Bad Taste (1987)

It’s easy to forget Peter Jackson, director of the prestigious Lord of the Rings films, began his career with a trio of splattery, dark, lowbrow comedies, beginning with the aptly named Bad Taste (the other two being Meet the Feebles and Braindead).

His first foray into moviemaking is an impressive feat, considering it was shot on 16mm with virtually no budget and features friends playing all the key roles. Jackson himself pulls double duty as Derek and Robert. This double casting includes a fight scene between the two characters via highly clever editing.

The premise is simple: A shadowy government organization learns of the disappearance of a small town in New Zealand, so they send in “The Boys,” a paramilitary group comprised of Ozzy (Terry Potter), Barry (Pete O’Herne), Frank (Mike Minett) and the aforementioned Derek, to investigate. They discover the town has been invaded by space aliens who plan to use the slaughtered citizens as meat for their intergalactic fast-food chain.

The Boys wage an all-out assault on the aliens, and it’s every bit as action-packed, silly, nasty and gory as one might imagine. There’s also plenty of poop, puke and all-around perversity to boot.
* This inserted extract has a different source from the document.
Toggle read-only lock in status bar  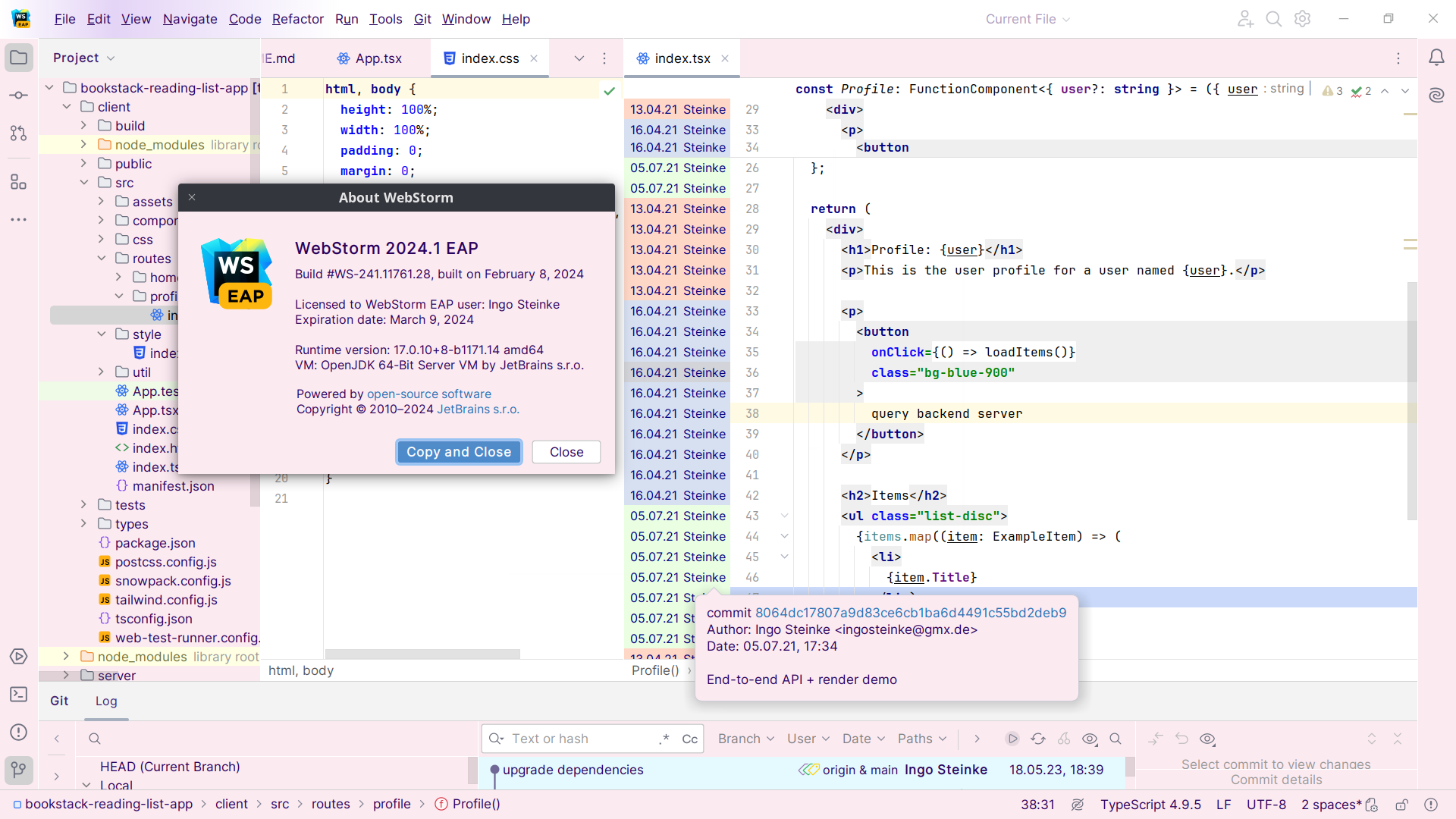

The over-the-top special effects are the true star here, but Jackson’s impressive camera work gives them a run for their money. Reportedly inspired by Sam Raimi’s The Evil Dead, the camera swings and swoops in frenzied motions, coming to rest in oblique angles and odd closeups. It’s the kind of visual grandeur Jackson became known for so many years later, on full display in this gnarly little labor of love.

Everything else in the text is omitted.